Unix articles: September 2009

Thursday, September 24, 2009

VCS and LLT delays or lost errors

VCS and LLT delays or lost errors
When using Veritas Cluster Server (VCS), the following error messages from your system logs can indicate a problem with the cluster heartbeat interconnects:

Dec 12 15:26:20 serverb llt: [ID 194859 kern.notice] LLT:10019: delayed hb 935350 ticks from 1 link 0 (qfe:0)
Dec 12 15:26:20 serverb llt: [ID 761530 kern.notice] LLT:10023: lost 18706 hb seq 3448194 from 1 link 0 (qfe:0)
Dec 12 15:26:20 serverb llt: [ID 194859 kern.notice] LLT:10019: delayed hb 935350 ticks from 1 link 1 (eri:0)
Dec 12 15:26:20 serverb llt: [ID 761530 kern.notice] LLT:10023: lost 18706 hb seq 3448194 from 1 link 1 (eri:0)
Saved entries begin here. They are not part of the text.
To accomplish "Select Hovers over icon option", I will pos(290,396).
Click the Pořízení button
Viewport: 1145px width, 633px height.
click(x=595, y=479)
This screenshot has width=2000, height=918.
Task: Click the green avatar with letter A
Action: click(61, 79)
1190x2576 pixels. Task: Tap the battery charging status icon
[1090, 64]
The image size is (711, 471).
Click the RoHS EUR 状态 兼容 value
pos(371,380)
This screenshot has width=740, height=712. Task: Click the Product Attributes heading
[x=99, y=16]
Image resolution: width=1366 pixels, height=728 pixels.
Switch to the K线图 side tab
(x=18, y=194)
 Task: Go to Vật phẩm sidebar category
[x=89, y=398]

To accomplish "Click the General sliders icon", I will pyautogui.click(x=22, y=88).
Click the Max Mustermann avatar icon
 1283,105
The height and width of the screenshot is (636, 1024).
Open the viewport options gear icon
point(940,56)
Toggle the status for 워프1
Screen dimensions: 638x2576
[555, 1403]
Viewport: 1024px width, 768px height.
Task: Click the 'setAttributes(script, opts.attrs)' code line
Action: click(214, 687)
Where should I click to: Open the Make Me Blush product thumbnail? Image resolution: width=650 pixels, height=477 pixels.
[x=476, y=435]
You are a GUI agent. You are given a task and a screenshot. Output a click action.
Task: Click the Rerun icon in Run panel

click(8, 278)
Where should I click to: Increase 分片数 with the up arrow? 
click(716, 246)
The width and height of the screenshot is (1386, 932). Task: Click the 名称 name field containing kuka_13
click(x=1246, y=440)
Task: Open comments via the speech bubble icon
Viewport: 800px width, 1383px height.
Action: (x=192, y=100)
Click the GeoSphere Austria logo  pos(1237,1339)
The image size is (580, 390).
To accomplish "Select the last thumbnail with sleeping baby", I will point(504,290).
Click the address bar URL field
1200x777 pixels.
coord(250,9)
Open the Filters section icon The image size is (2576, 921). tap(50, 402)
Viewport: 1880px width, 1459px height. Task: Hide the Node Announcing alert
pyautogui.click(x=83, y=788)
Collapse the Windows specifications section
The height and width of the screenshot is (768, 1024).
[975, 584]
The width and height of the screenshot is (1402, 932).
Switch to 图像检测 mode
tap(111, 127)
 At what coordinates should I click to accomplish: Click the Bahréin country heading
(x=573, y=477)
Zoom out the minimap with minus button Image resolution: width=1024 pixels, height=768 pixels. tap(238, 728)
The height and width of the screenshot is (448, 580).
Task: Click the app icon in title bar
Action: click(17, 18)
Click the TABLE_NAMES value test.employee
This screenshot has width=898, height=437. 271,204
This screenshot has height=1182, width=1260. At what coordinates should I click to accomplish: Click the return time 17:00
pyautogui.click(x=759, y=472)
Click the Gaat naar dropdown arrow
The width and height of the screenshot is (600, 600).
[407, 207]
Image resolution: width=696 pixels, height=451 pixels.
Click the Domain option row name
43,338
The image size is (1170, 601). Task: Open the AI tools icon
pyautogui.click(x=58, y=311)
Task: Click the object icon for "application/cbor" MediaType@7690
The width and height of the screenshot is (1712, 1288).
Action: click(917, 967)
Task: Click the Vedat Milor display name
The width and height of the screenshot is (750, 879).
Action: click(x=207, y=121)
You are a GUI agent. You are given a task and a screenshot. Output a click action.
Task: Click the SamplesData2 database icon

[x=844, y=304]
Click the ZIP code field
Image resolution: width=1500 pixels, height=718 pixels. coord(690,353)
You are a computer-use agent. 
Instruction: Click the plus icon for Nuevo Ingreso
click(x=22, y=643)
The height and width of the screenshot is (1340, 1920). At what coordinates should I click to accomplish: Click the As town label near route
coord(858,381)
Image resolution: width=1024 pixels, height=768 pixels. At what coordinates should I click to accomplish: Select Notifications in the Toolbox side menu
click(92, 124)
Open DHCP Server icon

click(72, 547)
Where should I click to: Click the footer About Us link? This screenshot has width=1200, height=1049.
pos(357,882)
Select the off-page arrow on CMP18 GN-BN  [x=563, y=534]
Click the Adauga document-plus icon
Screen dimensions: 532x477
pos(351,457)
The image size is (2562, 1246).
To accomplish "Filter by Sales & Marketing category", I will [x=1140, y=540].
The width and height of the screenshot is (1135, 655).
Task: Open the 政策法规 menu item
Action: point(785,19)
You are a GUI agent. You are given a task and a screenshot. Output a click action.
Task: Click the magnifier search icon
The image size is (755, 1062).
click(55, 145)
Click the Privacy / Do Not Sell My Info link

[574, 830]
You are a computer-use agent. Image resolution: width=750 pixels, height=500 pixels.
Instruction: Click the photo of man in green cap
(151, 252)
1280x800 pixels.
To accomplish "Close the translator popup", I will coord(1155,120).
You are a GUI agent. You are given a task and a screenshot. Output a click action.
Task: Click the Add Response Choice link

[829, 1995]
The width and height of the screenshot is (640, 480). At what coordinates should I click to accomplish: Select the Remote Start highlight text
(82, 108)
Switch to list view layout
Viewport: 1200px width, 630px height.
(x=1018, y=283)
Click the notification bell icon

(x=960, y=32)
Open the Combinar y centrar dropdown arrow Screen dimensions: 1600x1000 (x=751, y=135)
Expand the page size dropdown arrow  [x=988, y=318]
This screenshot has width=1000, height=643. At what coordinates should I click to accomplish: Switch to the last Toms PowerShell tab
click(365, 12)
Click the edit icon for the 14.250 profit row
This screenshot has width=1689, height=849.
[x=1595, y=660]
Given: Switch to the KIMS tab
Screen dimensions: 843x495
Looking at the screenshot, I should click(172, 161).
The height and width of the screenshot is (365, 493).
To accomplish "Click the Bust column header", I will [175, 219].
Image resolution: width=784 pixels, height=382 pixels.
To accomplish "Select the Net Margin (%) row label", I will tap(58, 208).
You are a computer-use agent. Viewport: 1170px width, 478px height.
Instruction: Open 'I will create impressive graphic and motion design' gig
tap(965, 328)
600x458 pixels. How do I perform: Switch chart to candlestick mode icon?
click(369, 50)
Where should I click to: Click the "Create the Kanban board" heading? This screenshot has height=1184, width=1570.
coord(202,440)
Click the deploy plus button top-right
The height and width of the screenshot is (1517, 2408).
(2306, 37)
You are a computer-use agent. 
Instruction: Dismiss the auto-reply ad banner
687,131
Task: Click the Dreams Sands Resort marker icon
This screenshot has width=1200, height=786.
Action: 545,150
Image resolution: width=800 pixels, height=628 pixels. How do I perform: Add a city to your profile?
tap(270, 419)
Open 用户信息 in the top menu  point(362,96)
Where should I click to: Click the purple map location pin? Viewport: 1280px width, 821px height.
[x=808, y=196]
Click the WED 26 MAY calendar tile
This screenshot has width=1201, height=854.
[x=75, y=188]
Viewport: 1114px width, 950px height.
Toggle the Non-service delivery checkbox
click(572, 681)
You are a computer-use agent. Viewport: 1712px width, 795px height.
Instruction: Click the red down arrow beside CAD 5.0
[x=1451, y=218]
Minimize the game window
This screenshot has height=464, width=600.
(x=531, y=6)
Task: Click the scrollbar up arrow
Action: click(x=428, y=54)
These types of messages can be seen when you are running two LLT links over the same physical network. This is bad from a design point of view, as it may introduce a single point of failure. However, there are situations where you may have two physical connections into your cluster servers and have the links run over the same VLAN. If you are sure your interconnects are working properly and you are experiencing this error due to the issue described above then you should be able to solve it by changing your /etc/llttab file on all cluster members.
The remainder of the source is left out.